The configuration is organized into the following main sections:

* **\[cerebrium.deployment]** Core settings like app name, Python version, and file inclusion rules
* **\[cerebrium.runtime.custom]** Custom web server settings and app startup behavior
* **\[cerebrium.hardware]** Compute resources including CPU, memory, and GPU specifications
* **\[cerebrium.scaling]** Auto-scaling behavior and replica management
* **\[cerebrium.dependencies]** Package management for Python (pip), system (apt), and Conda dependencies

## Deployment Configuration

The `[cerebrium.deployment]` section defines core deployment settings.

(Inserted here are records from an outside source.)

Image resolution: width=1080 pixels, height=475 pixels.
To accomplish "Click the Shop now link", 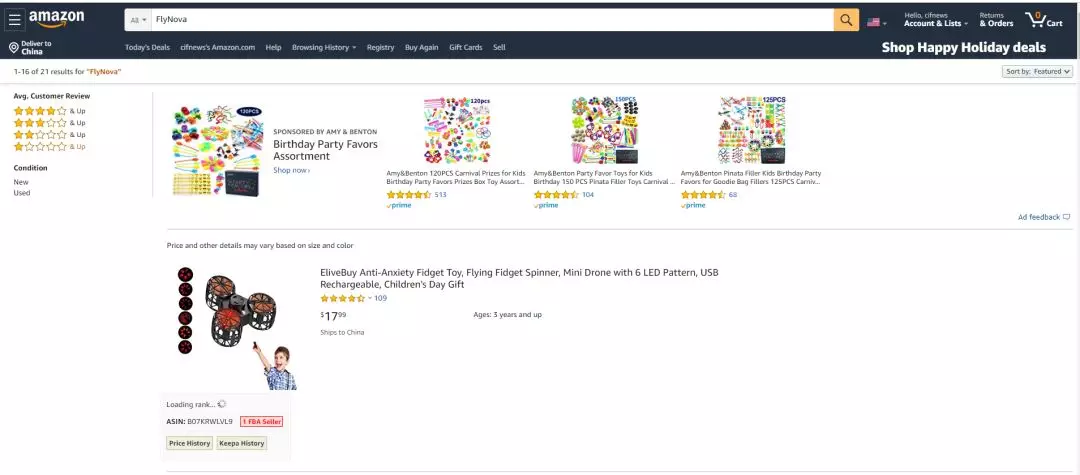I will coord(291,170).
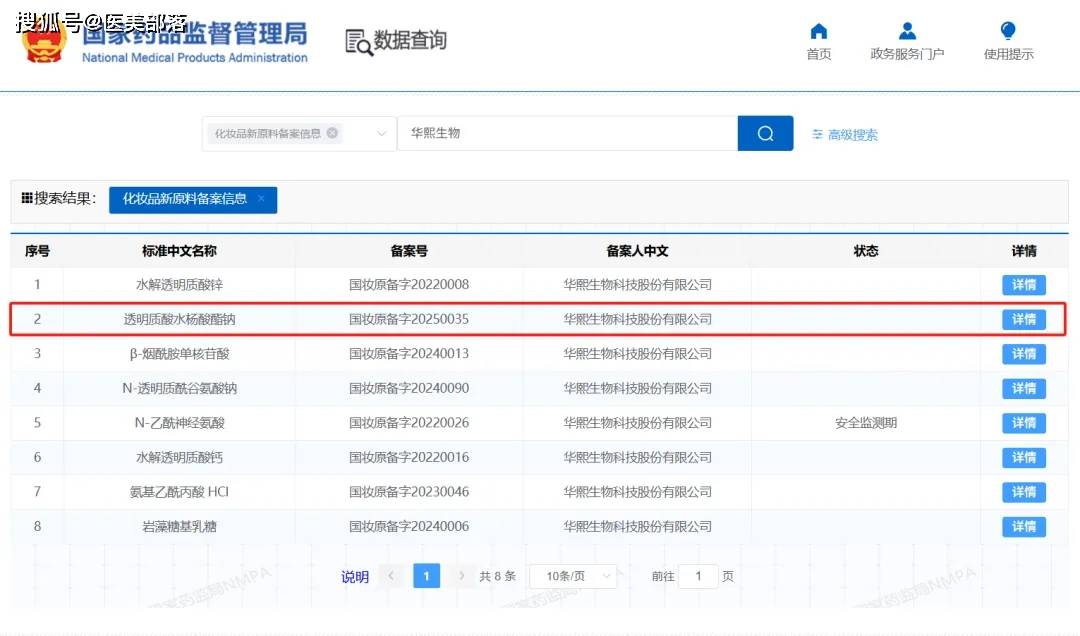Clear the 化妆品新原料备案信息 tag in search box

pyautogui.click(x=332, y=133)
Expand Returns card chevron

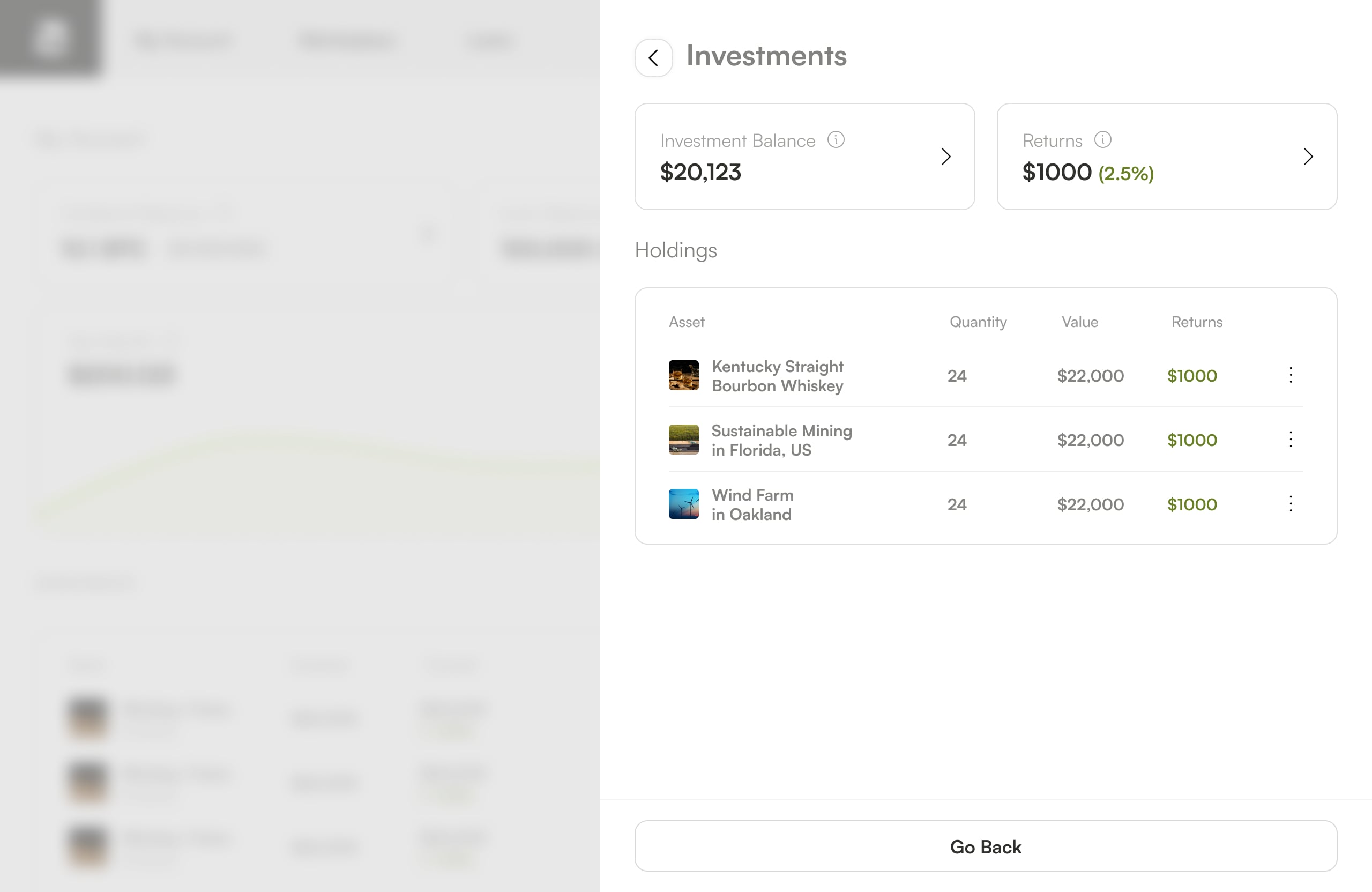coord(1308,156)
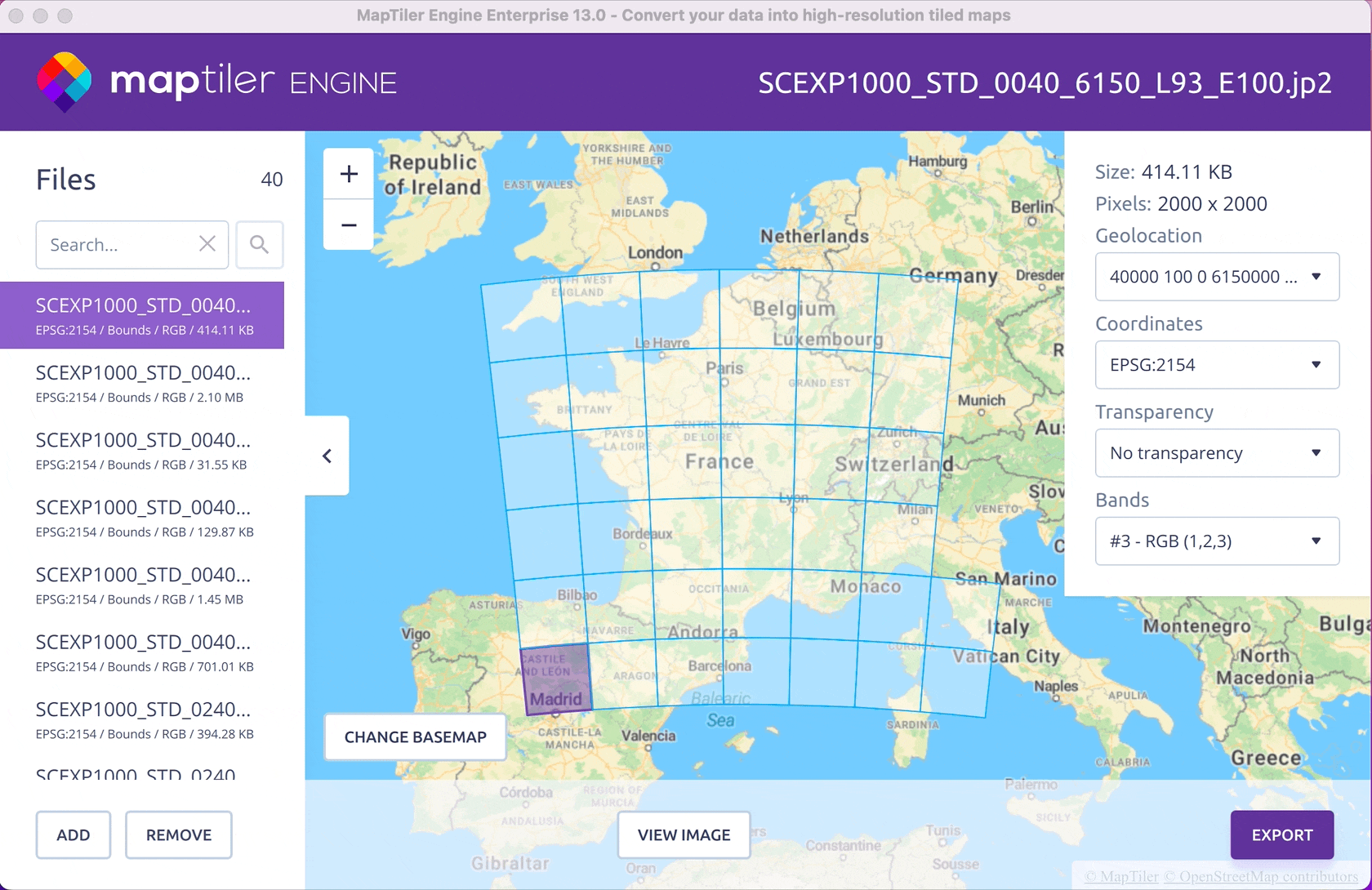Click the EXPORT button
The image size is (1372, 890).
(x=1281, y=835)
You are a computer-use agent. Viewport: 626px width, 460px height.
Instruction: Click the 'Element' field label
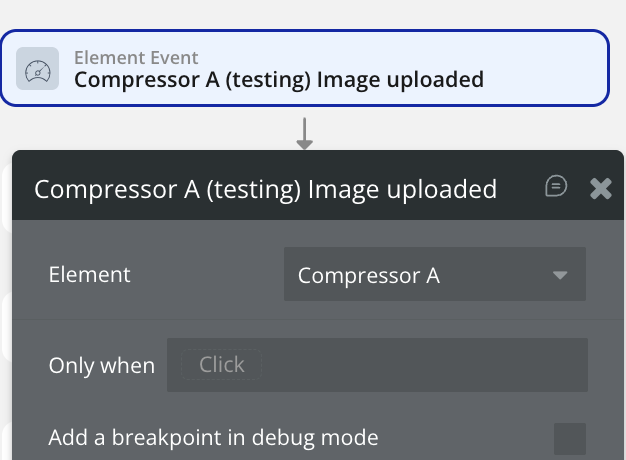(x=89, y=274)
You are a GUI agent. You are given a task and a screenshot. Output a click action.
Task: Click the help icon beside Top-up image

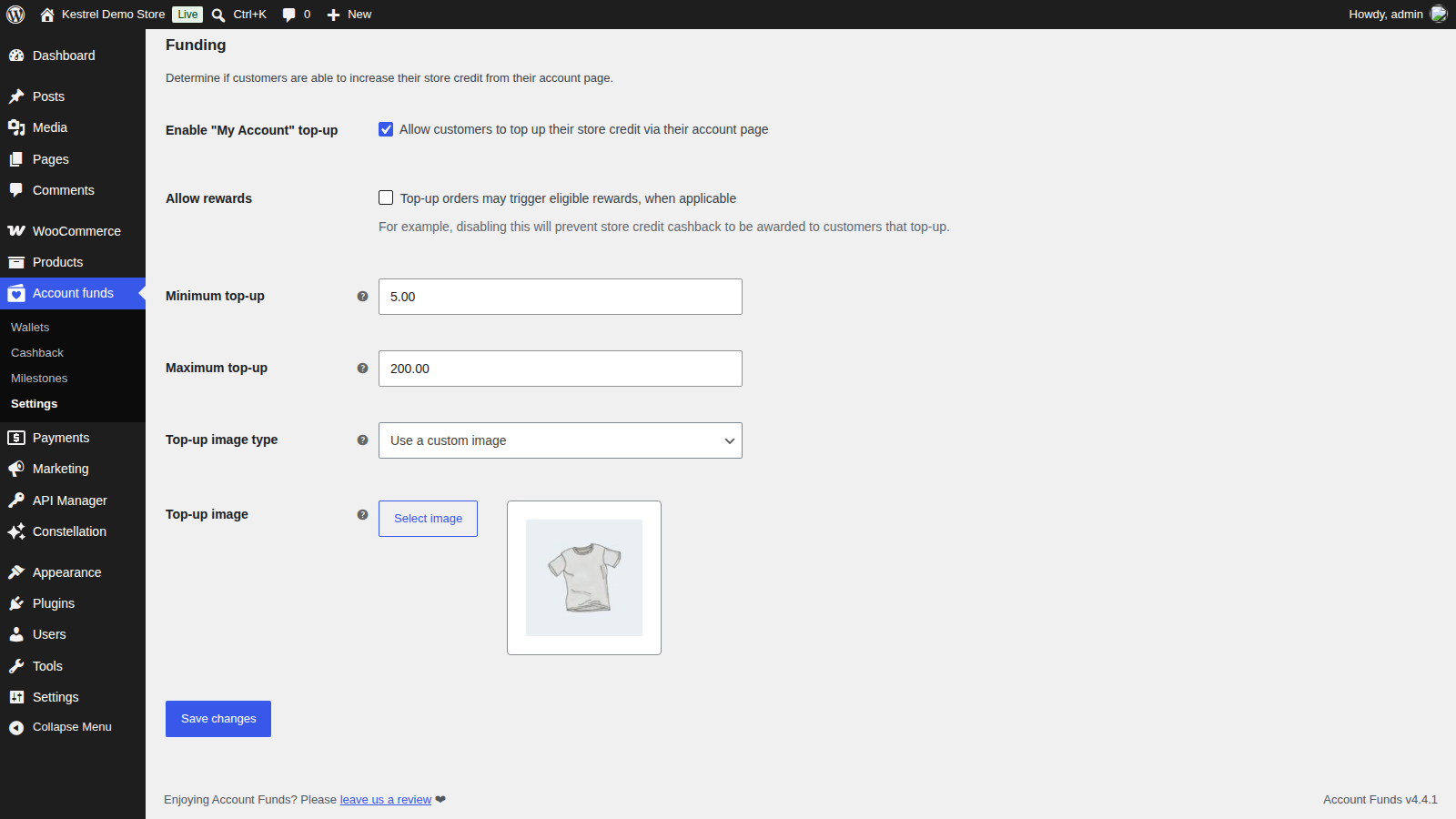[x=362, y=515]
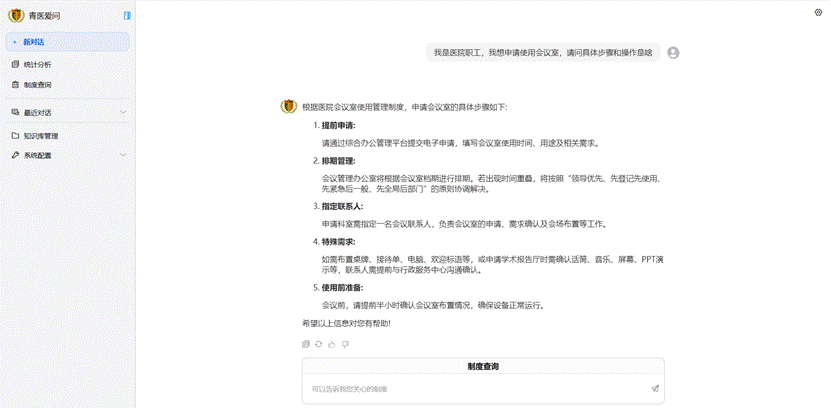The width and height of the screenshot is (831, 408).
Task: Click the 青医爱问 logo in sidebar
Action: click(x=16, y=15)
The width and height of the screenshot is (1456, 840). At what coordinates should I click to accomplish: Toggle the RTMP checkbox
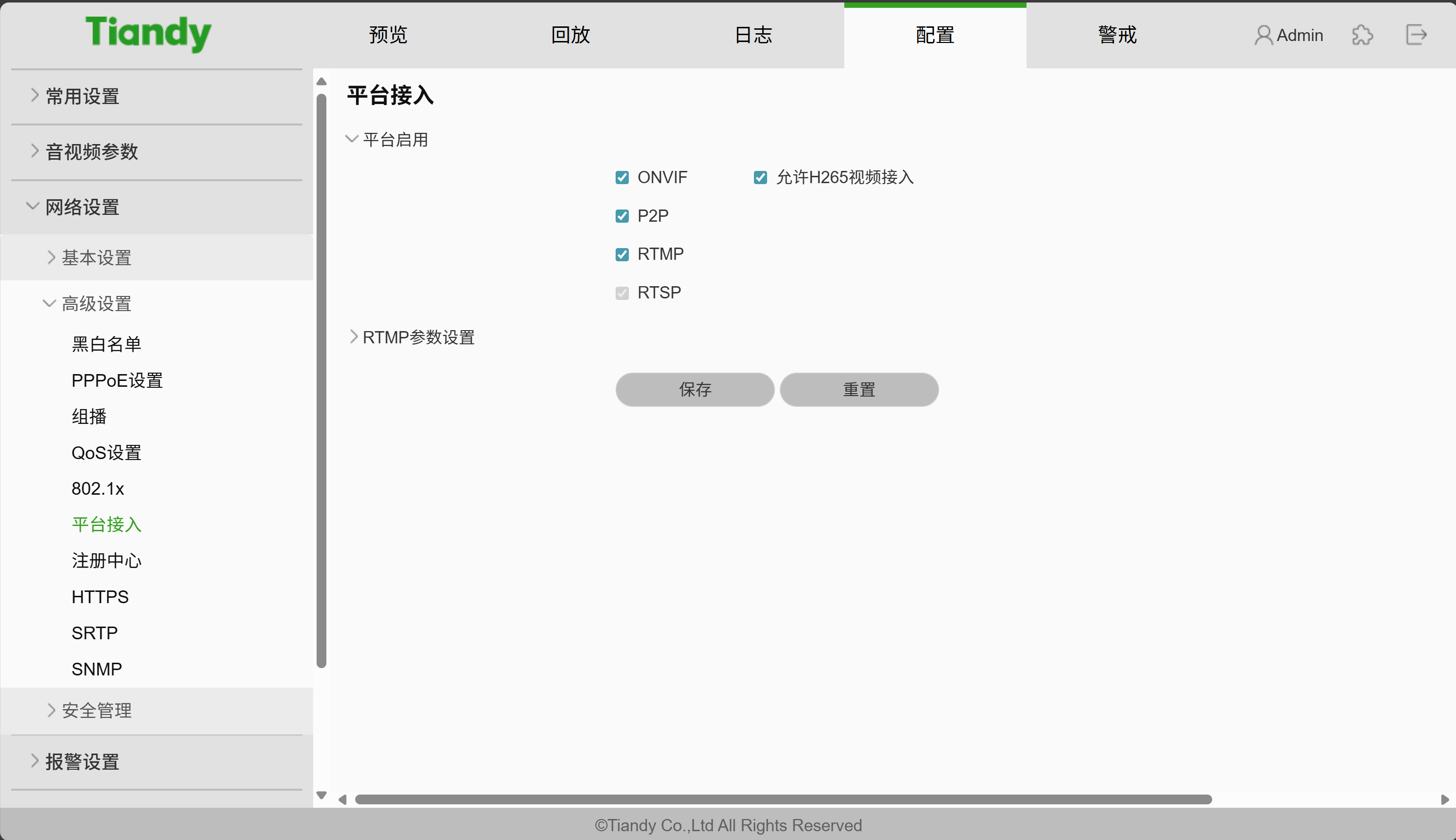621,254
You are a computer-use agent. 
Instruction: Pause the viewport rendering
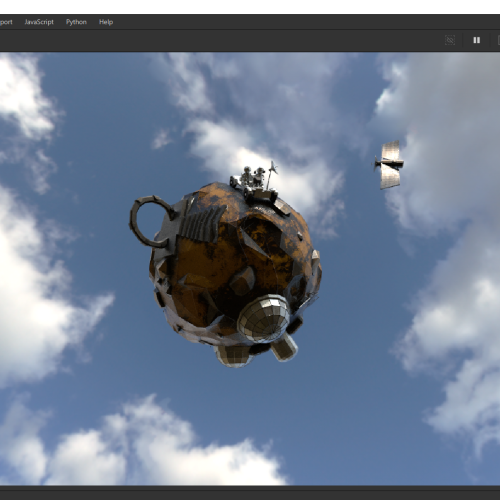476,40
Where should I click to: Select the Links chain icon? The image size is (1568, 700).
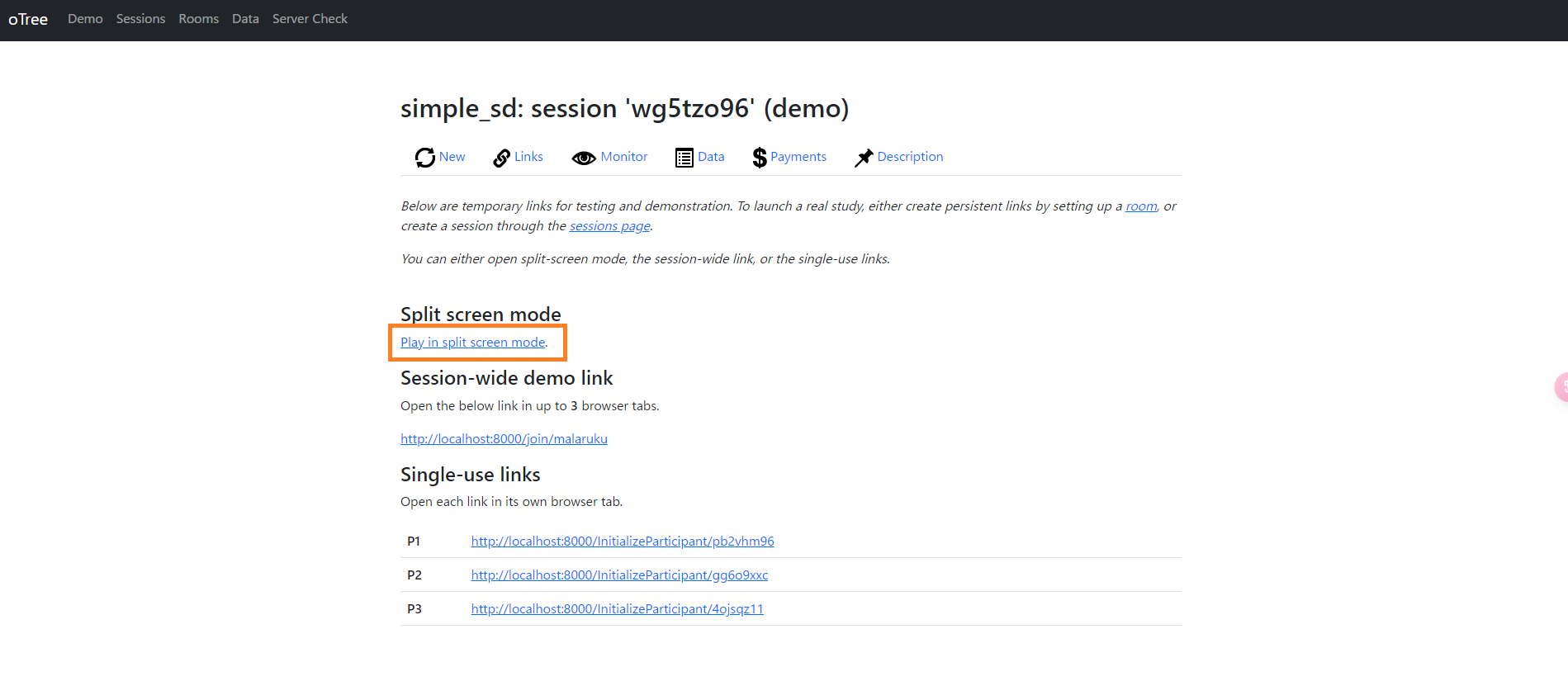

| Option                              | Type      | Default                | Description                                                                                                  |
| ----------------------------------- | --------- | ---------------------- | ------------------------------------------------------------------------------------------------------------ |
| name                                | string    | required               | Desired app name                                                                                             |
| python\_version                     | string    | "3.12"                 | Python version to use (3.10, 3.11, 3.12)                                                                     |
| disable\_auth                       | boolean   | false                  | Disable default token-based authentication on app endpoints                                                  |
| include                             | string\[] | \["\*"]                | Files/patterns to include in deployment                                                                      |
| exclude                             | string\[] | \[".\*"]               | Files/patterns to exclude from deployment                                                                    |
| shell\_commands                     | string\[] | \[]                    | Commands to run at the end of the build                                                                      |
| pre\_build\_commands                | string\[] | \[]                    | Commands to run before dependencies install                                                                  |
| docker\_base\_image\_url            | string    | "debian:bookworm-slim" | Base Docker image                                                                                            |
| use\_uv                             | boolean   | false                  | Use UV for faster Python package installation                                                                |
| deployment\_initialization\_timeout | integer   | 600 (10 minutes)       | The max time to wait for app initialisation during build before timing out. Value must be between 60 and 830 |

<Info>
  Changes to python\_version or docker\_base\_image\_url trigger full rebuilds since
  they affect the base environment.
</Info>

### UV Package Manager

UV is a fast Python package installer written in Rust that significantly speeds up deployment times. When enabled, UV replaces pip for installing Python dependencies.

<Info>
  UV typically installs packages 10-100x faster than pip, especially beneficial for:

  * Large dependency trees
  * Multiple packages
  * Clean builds without cache
</Info>

**Example with UV enabled:**

```toml theme={null}
[cerebrium.deployment]
use_uv = true
```

### Monitoring UV Usage

Check your build logs for these indicators:

* **UV\_PIP\_INSTALL\_STARTED** - UV is successfully being used
* **PIP\_INSTALL\_STARTED** - Standard pip installation (when `use_uv` is `false`)

<Warning>
  While UV is compatible with most packages, some edge cases may cause build
  failures, such as legacy packages with non-standard metadata.
</Warning>

### Deploying with UV Lock Files

<Info>read only if you're using `pyproject.toml` and `uv.lock`</Info>

Generate your lock file locally. This creates a uv.lock file with exact dependency versions.

```bash theme={null}
# In your project directory with pyproject.toml
uv sync
```

Export your locked dependencies to requirements.txt

```bash theme={null}
uv pip compile pyproject.toml -o requirements.txt
# Or if you want to use the lock file:
uv pip compile uv.lock -o requirements.txt
```

Include in your deployment:

* Ensure requirements.txt is in your project directory
* Deploy with UV enabled

## Runtime Configuration

The `[cerebrium.runtime.custom]` section configures custom web servers and runtime behavior.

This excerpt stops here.